Nuclear reactor safety research requires analysis of a broad range of accident scenarios. The major and the final safety defense barrier against nuclear fission products release during severe accident is the containment. Modeling and simulation are essential to identify parameters affecting Containment Thermal Hydraulics (CTH) phenomena. The modeling approaches used in nuclear industry can be classified in two categories: system-level codes and Computational Fluid Dynamics (CFD) codes. System codes are not as capable as CFD of capturing and giving detailed knowledge of the multi-dimensional behavior of CTH phenomena. However, CFD computational cost is high when modeling complex accident scenarios, especially the ones which involve long-time transients. The high expense of traditional CFD is due to the need for computational grid refinement to guarantee that the solutions are grid independent. To mitigate the computational expense, it is proposed to rely on coarse-grid CFD (CG-CFD).

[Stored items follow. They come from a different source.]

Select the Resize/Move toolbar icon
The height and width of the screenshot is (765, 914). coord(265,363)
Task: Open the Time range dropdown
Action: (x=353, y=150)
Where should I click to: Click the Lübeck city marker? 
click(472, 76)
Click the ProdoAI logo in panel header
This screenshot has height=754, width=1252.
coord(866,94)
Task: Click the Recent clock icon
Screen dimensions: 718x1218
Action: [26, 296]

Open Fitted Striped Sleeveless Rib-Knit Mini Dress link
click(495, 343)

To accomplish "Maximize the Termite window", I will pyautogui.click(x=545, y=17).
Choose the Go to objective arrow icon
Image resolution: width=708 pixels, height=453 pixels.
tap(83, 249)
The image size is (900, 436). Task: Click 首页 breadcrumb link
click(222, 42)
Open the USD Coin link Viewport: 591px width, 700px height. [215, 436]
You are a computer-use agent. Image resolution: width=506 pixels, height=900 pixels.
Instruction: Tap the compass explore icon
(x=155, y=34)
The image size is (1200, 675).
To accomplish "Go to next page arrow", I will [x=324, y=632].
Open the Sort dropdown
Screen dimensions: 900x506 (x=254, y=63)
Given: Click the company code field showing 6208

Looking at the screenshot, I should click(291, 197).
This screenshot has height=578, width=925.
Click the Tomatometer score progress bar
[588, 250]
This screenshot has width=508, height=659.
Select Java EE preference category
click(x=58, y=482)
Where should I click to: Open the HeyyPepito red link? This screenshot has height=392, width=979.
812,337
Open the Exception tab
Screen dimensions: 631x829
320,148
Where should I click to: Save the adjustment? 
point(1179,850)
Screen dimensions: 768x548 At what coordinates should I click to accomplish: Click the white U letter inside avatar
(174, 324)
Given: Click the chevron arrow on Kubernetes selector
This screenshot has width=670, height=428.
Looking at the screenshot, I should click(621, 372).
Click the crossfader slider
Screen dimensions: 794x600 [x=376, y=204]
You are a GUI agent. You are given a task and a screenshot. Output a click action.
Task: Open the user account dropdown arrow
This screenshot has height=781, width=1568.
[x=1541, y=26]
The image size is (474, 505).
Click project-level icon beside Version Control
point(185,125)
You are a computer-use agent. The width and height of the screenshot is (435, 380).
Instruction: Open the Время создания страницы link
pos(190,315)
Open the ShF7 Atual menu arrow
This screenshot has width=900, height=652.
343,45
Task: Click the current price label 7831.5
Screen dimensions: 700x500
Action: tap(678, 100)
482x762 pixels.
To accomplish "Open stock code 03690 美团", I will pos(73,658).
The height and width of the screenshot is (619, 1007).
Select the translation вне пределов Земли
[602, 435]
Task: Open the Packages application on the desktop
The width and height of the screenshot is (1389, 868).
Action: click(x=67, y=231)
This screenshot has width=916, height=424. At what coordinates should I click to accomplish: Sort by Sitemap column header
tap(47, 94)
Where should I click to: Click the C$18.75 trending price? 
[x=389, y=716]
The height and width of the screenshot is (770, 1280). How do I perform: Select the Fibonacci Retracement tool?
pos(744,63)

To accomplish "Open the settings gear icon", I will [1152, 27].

This work presents a method to produce a data-driven surrogate model that predicts the grid-induced local errors. Given the massive high-fidelity data that are produced by either experiments or high-fidelity validated simulations, a surrogate model is trained to predict the grid-induced local errors as a function of coarse-grid features.

The proposed method is applied on a three-dimensional turbulent flow inside a lid-driven cavity. The capability of the method is assessed by applying the trained statistical model on new cases that have different grid size and/or geometry (aspect ratio). The proposed approach is shown to have a good predictive capability.